366. G. Haberler to Harrod , 3 September 1934 [a]
[Replies to 365 , continues at 367 ]
League of Nations, Geneva
3 September 1934
Many thanks for your letter. I shall be glad to get your comments on my paper,  but please do not hurry, if it is inconvenient for you: I shall study carefully your paper  and shall write to you about it. I am not a blind admirer of Hayek's theory and I come more and more to the conclusion that severe price stabilisation is after all not so bad a policy as I thought it was.  I have raised some doubts as to the validity of Hayek's objections against the stable prices during a period of rapid progress in a contribution to the Spiethoff-Festschrift.  Didn't I send you a copy of this? Unfortunately I have not got one here.
If you read my memorandum I should be especially grateful, if you would let me know, whether in your opinion my representation of the various theories is correct or not.
I read with great pleasure your article in the Q.J.  Could I have an offprint? I liked especially part I. Also with part II I find myself in agreement. I doubt, however, whether the explanation of a cyclical movement of the economic system which you give in part III, although perhaps logically correct, has anything to do with the business cycle as we find it in reality.
With kind regards,
P. S. Please do not worry with quoting numbers of official letters. 
2. Harrod, "The Expansion of Credit in an Advancing Community" ( 1934:8 ).
3. Haberler had already pointed this out to Harrod a few months earlier: see letter 355 , [jump to page] ; see in particular note 2 for an earlier reference in Haberler's writings.

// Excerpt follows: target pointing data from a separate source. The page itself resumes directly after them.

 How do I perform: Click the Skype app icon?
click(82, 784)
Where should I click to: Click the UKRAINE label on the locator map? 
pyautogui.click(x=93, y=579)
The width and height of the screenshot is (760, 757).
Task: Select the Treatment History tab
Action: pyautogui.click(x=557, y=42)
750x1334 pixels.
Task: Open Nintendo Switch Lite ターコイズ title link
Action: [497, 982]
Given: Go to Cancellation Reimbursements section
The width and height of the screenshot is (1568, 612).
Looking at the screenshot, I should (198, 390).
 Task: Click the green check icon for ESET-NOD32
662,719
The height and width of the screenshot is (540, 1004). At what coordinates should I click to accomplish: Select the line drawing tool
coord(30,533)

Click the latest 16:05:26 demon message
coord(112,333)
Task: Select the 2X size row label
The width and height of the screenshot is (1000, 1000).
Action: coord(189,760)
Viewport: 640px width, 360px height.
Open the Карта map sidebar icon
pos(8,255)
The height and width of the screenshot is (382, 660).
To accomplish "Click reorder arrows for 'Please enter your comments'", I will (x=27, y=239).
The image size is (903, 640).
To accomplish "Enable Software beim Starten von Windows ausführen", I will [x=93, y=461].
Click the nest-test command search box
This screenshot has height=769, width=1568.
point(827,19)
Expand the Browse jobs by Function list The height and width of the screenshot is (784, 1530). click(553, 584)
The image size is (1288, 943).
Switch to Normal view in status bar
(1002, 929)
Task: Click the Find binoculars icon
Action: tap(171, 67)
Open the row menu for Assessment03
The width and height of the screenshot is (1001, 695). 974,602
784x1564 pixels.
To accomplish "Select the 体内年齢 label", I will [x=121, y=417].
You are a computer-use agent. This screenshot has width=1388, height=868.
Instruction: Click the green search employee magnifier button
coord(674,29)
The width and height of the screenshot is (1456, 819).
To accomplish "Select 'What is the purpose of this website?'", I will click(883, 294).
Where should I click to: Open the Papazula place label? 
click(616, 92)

4. Haberler accepted Hayek's distinction between the effect of an increase in roundaboutness in a fully integrated industry and in an industry where all the distinct stages of the production process are taken up by different firms. In the first case the introduction of a more roundabout process does not require additional money (although of course additional capital is needed), because the transfer of intermediate products takes place in the accounting books. But in the second case the lengthening of the production process is carried out by a new independent firm taking up the supplementary stage of production, and therefore requires additional money. Therefore, in the first case the prices of the original means of production remain unchanged, while in the second case--given the quantity of money--they must drop. According to Hayek, in both cases the lengthening of the production process can be carried out without difficulties. Haberler thus concludes that in the second case it should be possible to increase the quantity of money and maintain the price of the means of production constant, without giving rise to the troubles feared by Hayek. Hayek's principle that the quantity of money should be kept constant can therefore be disposed of, also in the light of the disturbances that this will cause on the distribution of income, and aim at maintaining constant prices instead, as advocated by several authors including Hawtrey and Robertson (Haberler, untitled contribution to J. A. Schumpeter (ed.), Der Stand und die nächste Zukunft der Konjunkturforschung. Festschrift für Arthur Spiethoff, München: Duncker & Humblot, 1933, p. 99).
5. Harrod, "Doctrines of Imperfect Competition", Quarterly Journal of Economics, ( 1934:3 ).
6. See source note a to letter 365 .
- a. ALS, two pages on one leaf, in HP IV-395-422.